In September 2019, our department founded the Laboratory for Translational Intensive Care Medicine (prof. dr. C. Ince). This laboratory conducts fully instrumented in vivo physiological measurements in experimental animals focused on organ function, microcirculation, resuscitation and oxygenation in models of sepsis and shock. It supports clinical research through the measurement of innovative biomarkers and by performing and supporting clinical microcirculation measurements performed in various institutions.


Interdepartmental collaborations within the Erasmus MC  

  • Anesthesiology
  • Cardiology
  • Pediatrics and Neonatal ICU
  • Surgery
  • Gastroenterology
  • Nephrology
  • Neurology/Neurosurgery
  • Pharmacology
  • Public Health
  • Emergency 
  • Internal Medicine
  • Viroscience

Regional and national collaborations

This exist at several levels. We are currently conducting the following multicentre research:

ECMO, a haloperidol trial supported by ZON-MW.

  • A hypertension trial in SAB.
  • A delirium study (=DECISION study).
  • Antibiotic dosing in the ICU.
  • Microcirculation during burns and resuscitation (Maasstad Hospital, Department of ICU).
  • Microcirculation during abdominal surgery (St Antonius Hospital, Nieuwegein).
  • Microcirculation during mechanical support and cardiac surgery (Department of Cardiac Surgery, Amsterdam University Medical Center).
  • Microcirculation in critically ill patients (Department of Intensive Care, Leeuwarden Medical Centrum).

Our department has a structural collaboration with the Department of Industrial Design at TU Delft, from where we have recruited dr. E. Özcan into our department for research regarding alarming in the ICU. Our participation in the NICE (National ICU database) has resulted in studies on the incidence of AKI and resuscitation outcomes in the Netherlands. There has also been an ongoing collaboration with the Department of Translational Physiology Academic Medical Center with prof. C. Ince who was a part-time staff member since 2007 and now works at our institution full-time. 
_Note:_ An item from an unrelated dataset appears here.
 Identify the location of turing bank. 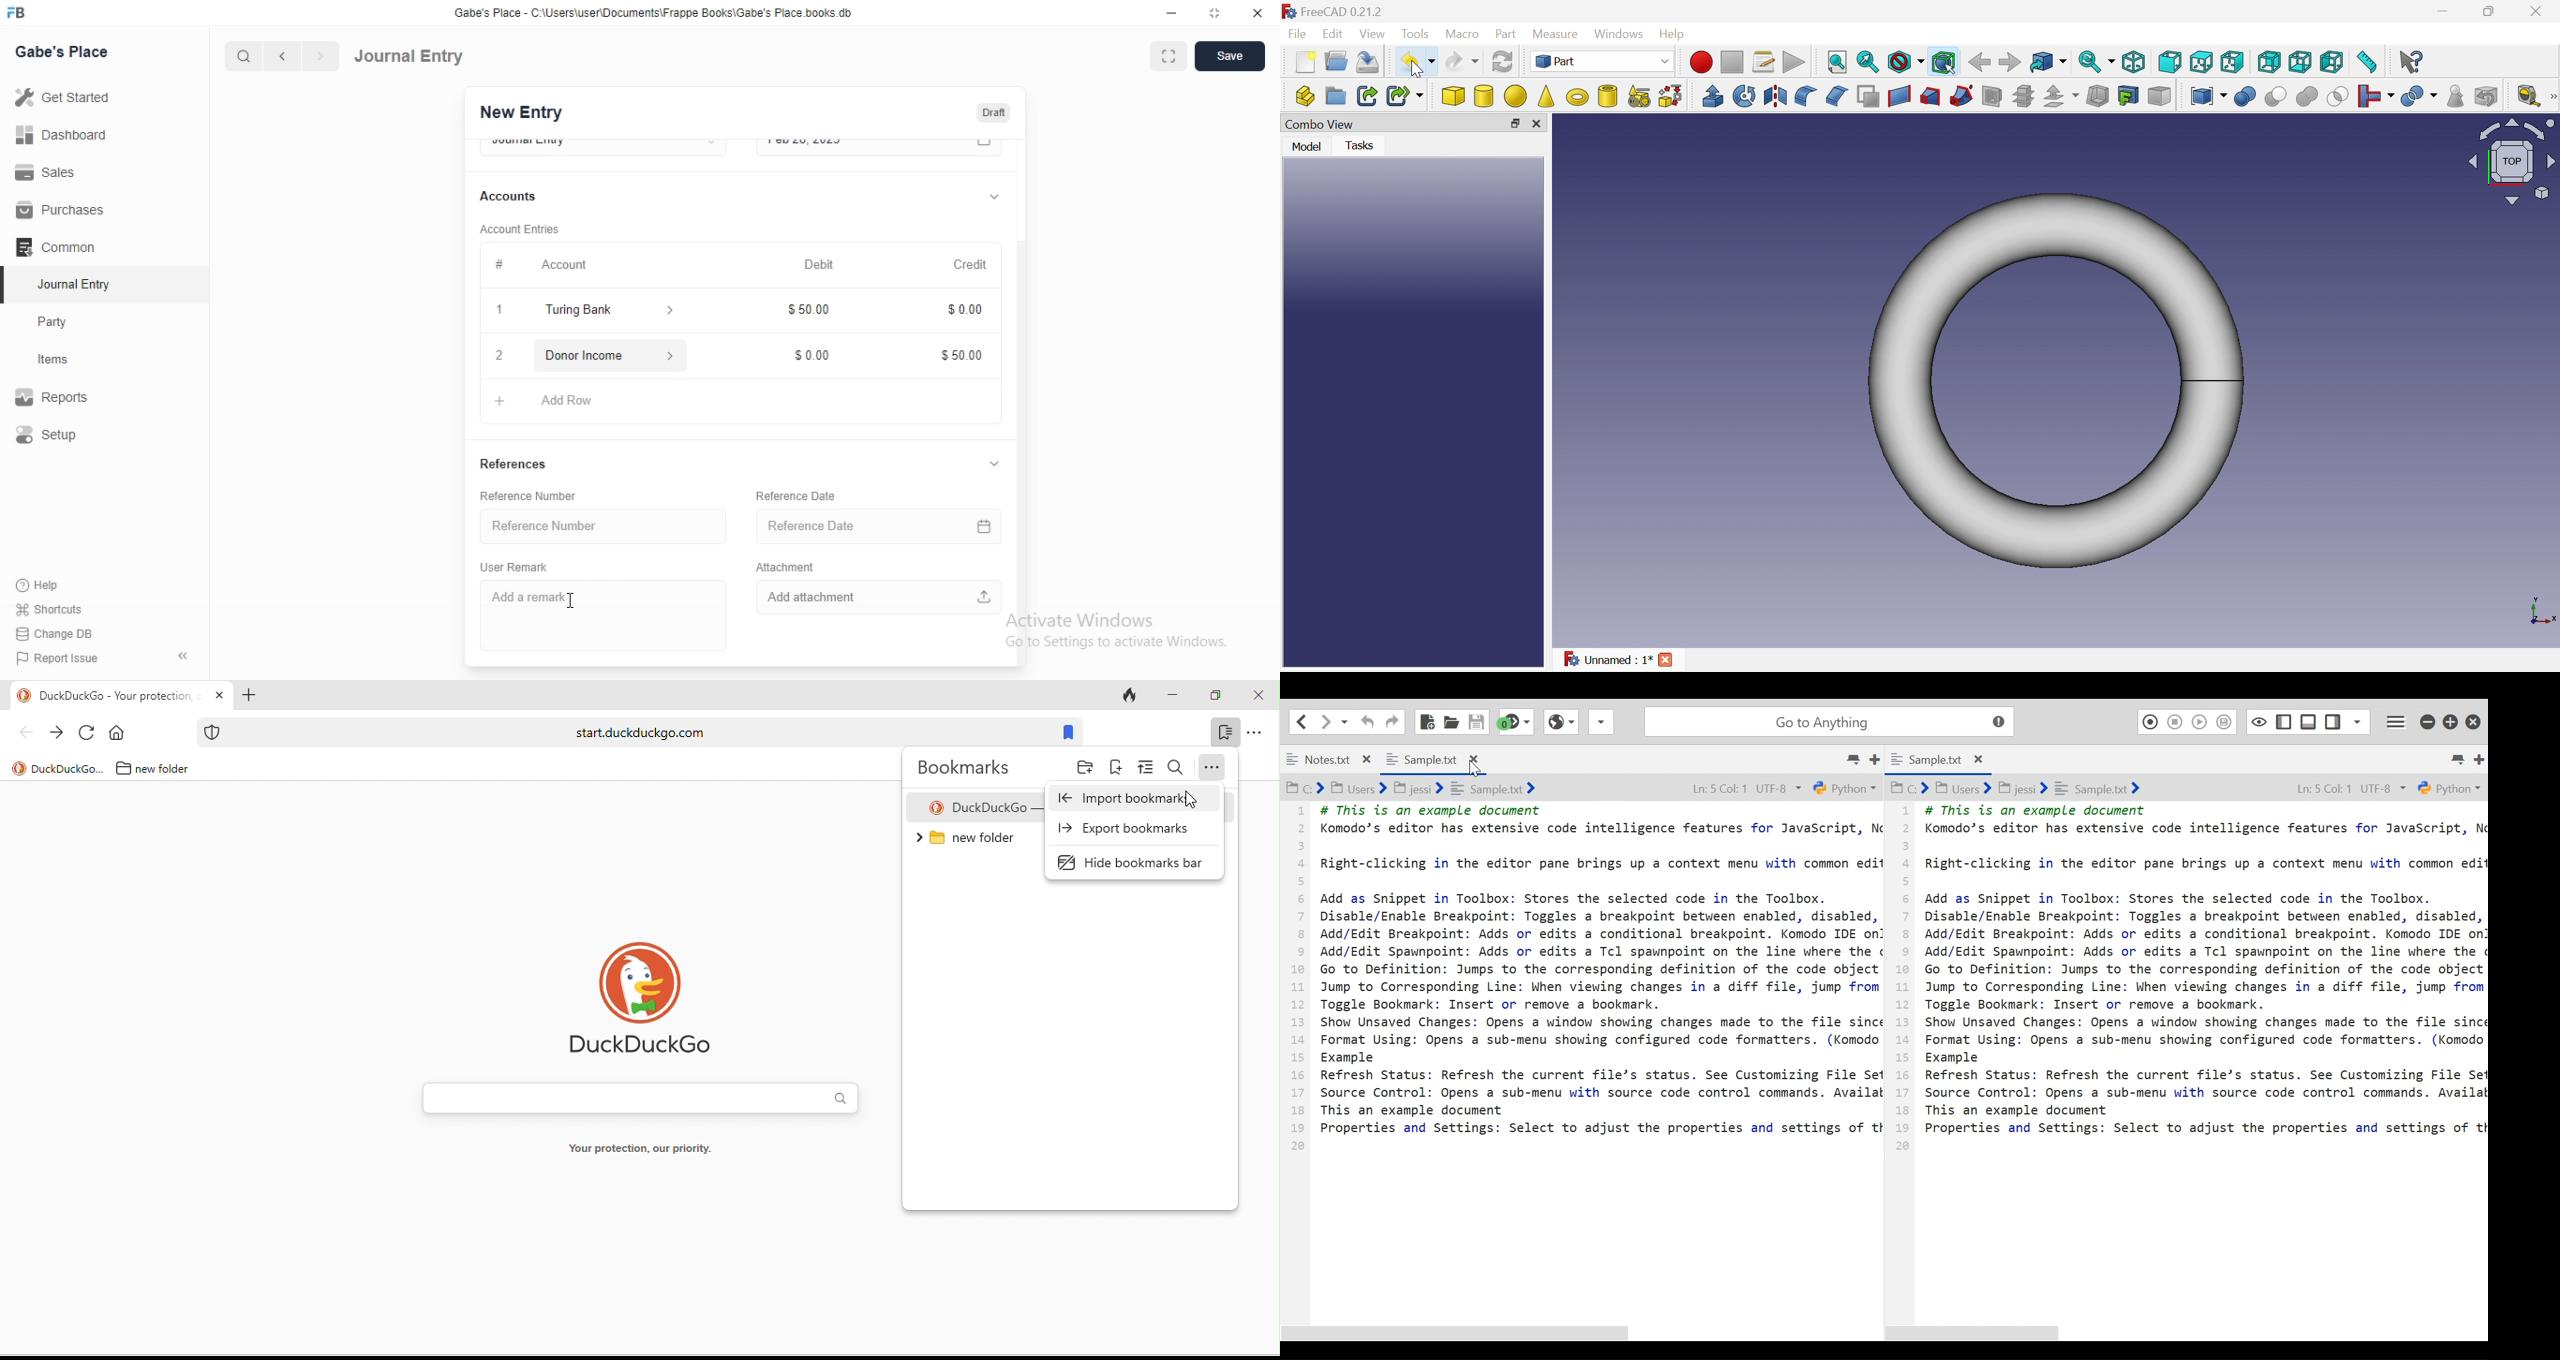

Our department participates in and has initiated several international collaborative relationships and studies related to our research themes. Examples include: 

  • The Center of Traumatic Brain Injury (TBI): an EU-funded study on neurotrauma patients in 66 academic trauma centres across 28 EU countries, coordinated by the University of Antwerp.
  • The COHESIS and DISPROPRICUS study on the ethics of critical care (together with University Hospital Ghent, Belgium and academic centres in France).
  • The ECMO eCPR study, together with Universtätsklinikum Freiburg, Germany.
  • The National Institute of Neurological Disorders and Stroke (NINDS) INSIDER study and common data elements (CDE) for subarachnoid hemorrhage (worldwide partners, including the US/Canada), coordinated by Johns Hopkins, Baltimore.
  • The TRAIN study (transfusions in brain injury), coordinated by Erasme Hopital, Brussels; a European Society of Intensive Care medicine study.
  • A Haloperidol trial, in collaboration with the School of Pharmacy at Northwestern University, Boston.

Several structural collaborations with international research institutions have resulted in ongoing research projects related to our research themes. These include projects with Columbia University and New York University in New York (USA), and the Department of Intensive Care at the Catholic University of Chile in Santiago. A structural collaboration has also been established between our department and the University Hospital of Taiwan.